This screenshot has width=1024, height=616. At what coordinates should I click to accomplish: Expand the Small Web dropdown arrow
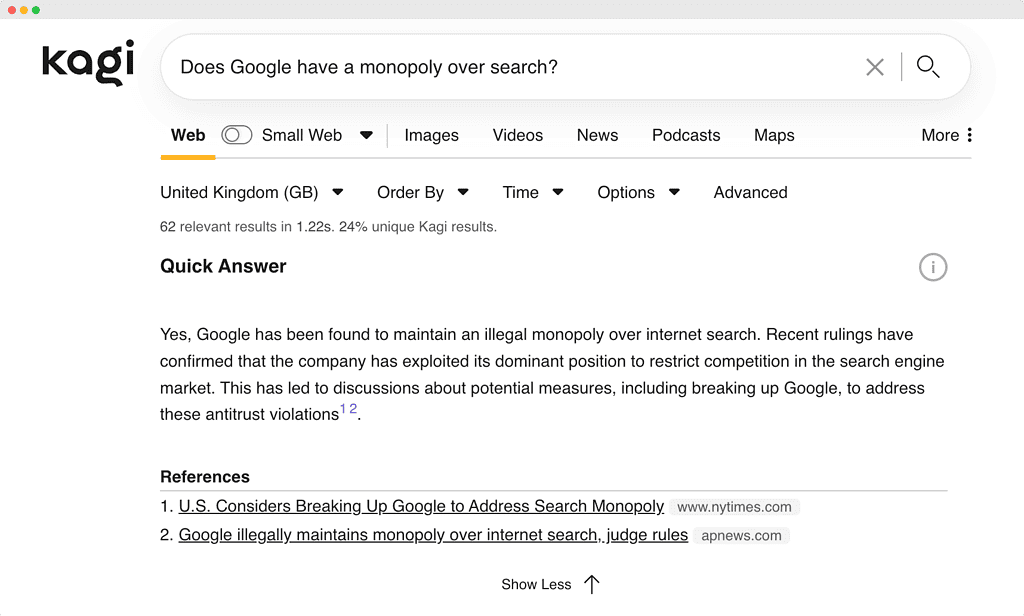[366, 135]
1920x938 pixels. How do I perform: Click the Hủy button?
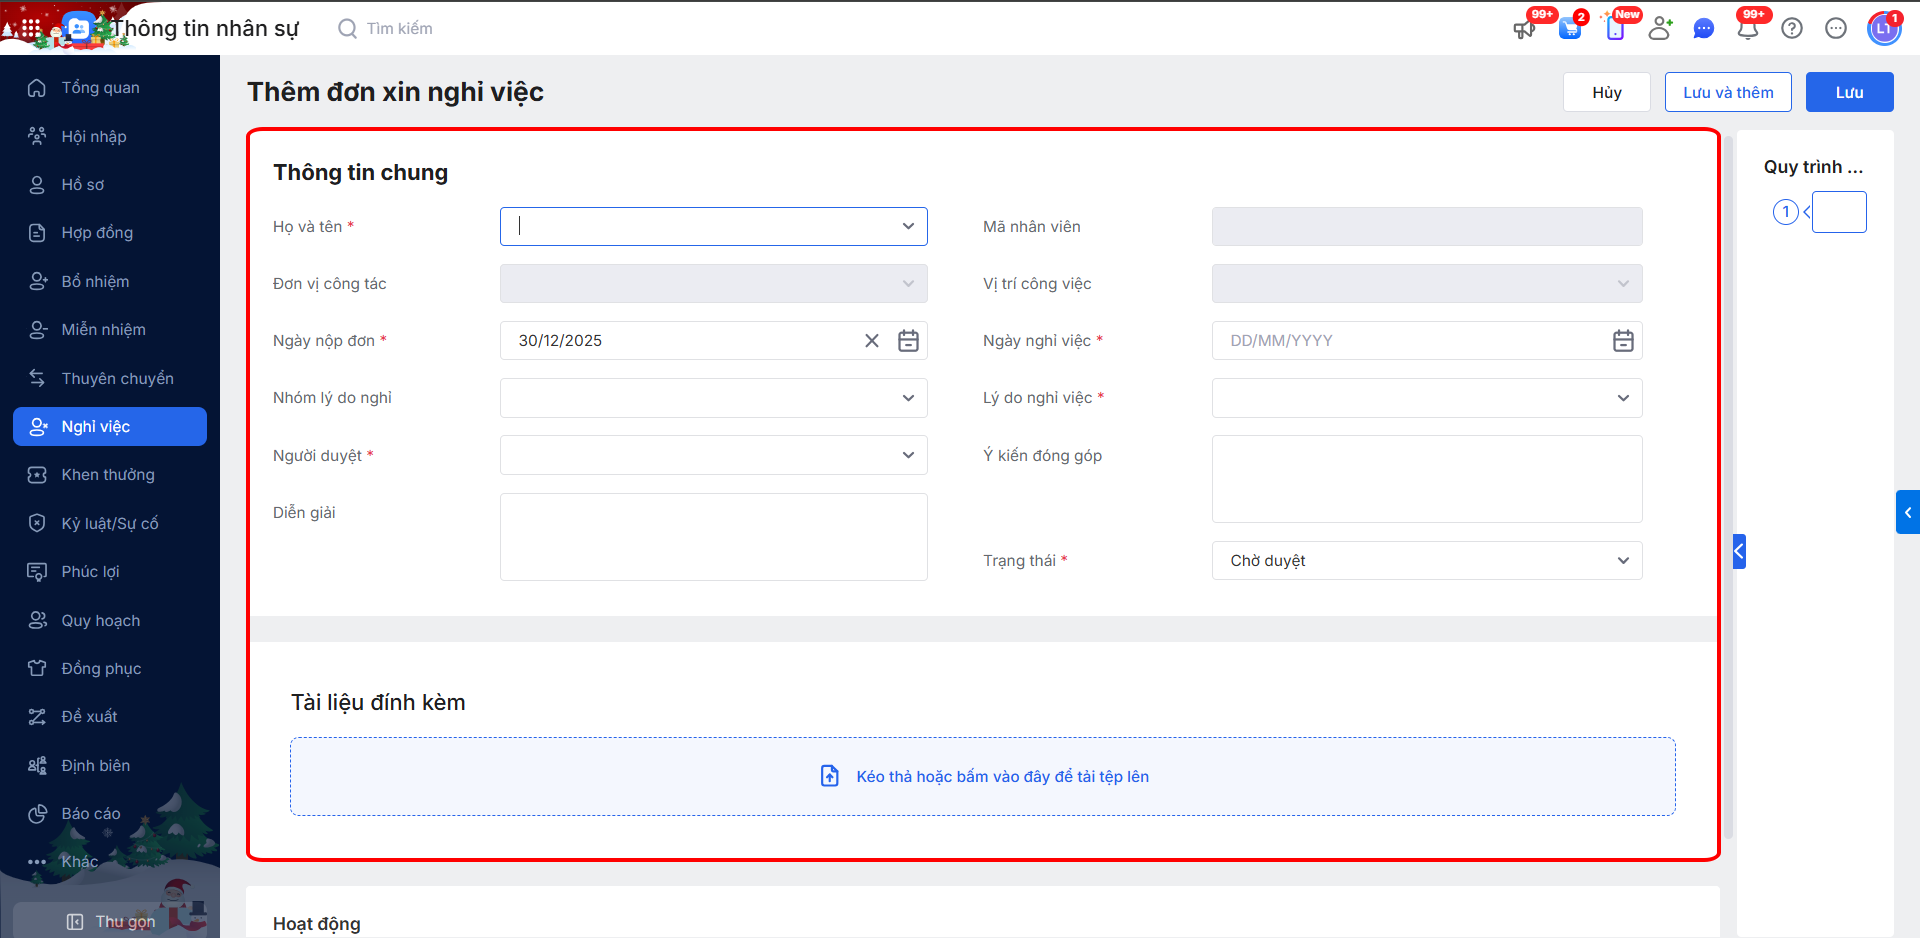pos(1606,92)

▬▬▬

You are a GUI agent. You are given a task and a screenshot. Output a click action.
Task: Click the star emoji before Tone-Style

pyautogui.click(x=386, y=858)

▬▬▬

(WORK INSTRUCTIONS): Could you quote, word for word, every line above from the one containing "This screenshot has" through the one containing "pos(1606,92)", inclusive, with the pictures left out?

(WORKED SOLUTION):
This screenshot has width=1024, height=616. At what coordinates should I click to accomplish: Expand the Small Web dropdown arrow
[366, 135]
1920x938 pixels. How do I perform: Click the Hủy button?
pos(1606,92)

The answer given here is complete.